Abstract:
A method and apparatus to recover thermal energy from the exhaust air from a paint spray booth for painting of automobile chasses, whereby heat from the relatively warm exhaust air is transferred to the relatively cold supply air to the booth. The outgoing air is mixed with water or other heat-exchange liquid, and the liquid is then separated in a separation-chamber (7) adjacent the ventilation outlet (6) of the booth (5), and is circulated between the chamber and a heat exchanger (2&#39;), through which the supply air flows.

Description:
FIELD OF THE INVENTION 
     The present invention relates a method of recovering heat from treatment premises, and apparatus for achieving the method. 
     BACKGROUND OF THE INVENTION 
     Treatment premises of different types, in particular so-called paint spray booths for spray painting e.g automobile chasses, principally because of their spaciousness and furthermore because of the necessity for an effective ventilation, require great quantities of heated air. In today&#39;s burdensome cost situation, in particular thermal energy cost, the heated air must be utilized for the recovery of as much heat as possible. 

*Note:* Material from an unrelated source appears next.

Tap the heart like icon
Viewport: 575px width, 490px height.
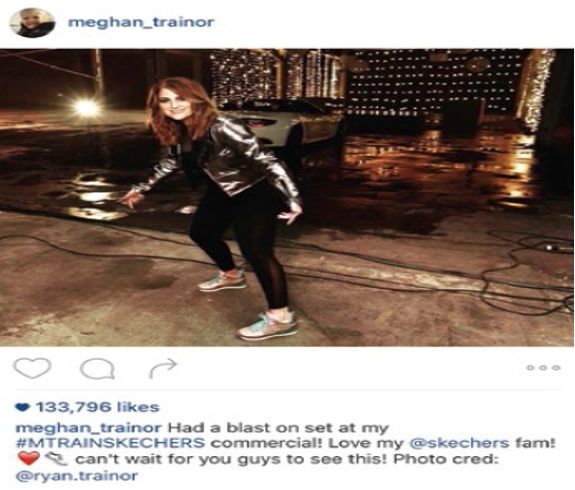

     Toward this objective, prior installations up to now allowed the cold supply air and the warm exhaust air meet in a heat exchanger, which naturally results in certain savings of energy. The exhaust air however not only is heated, but also is humidified, so that for example during wintertime, grave problems arise due to freezing insuch a heat exchanger. If the exhaust air contains pollutants, serious filtration and blockage problems can occur. Since both mediums are gaseous, poor thermal transfer characteristics moreover result, requiring relatively large and expensive heat exchangers. 
     SUMMARY OF THE INVENTION 
     The present invention therefore has as an object to improve the economical aspects of heat recovery in connection with air conditioning of treatment premises of different types, especially paint spray booths and the like with a relatively large ventilation requirements. 
     A further object of the invention is to create advantageous secondary effects in connection with favorable thermal recovery. 
     In conclusion, the invention also aims in different respect to develop and advance the technology in this field. 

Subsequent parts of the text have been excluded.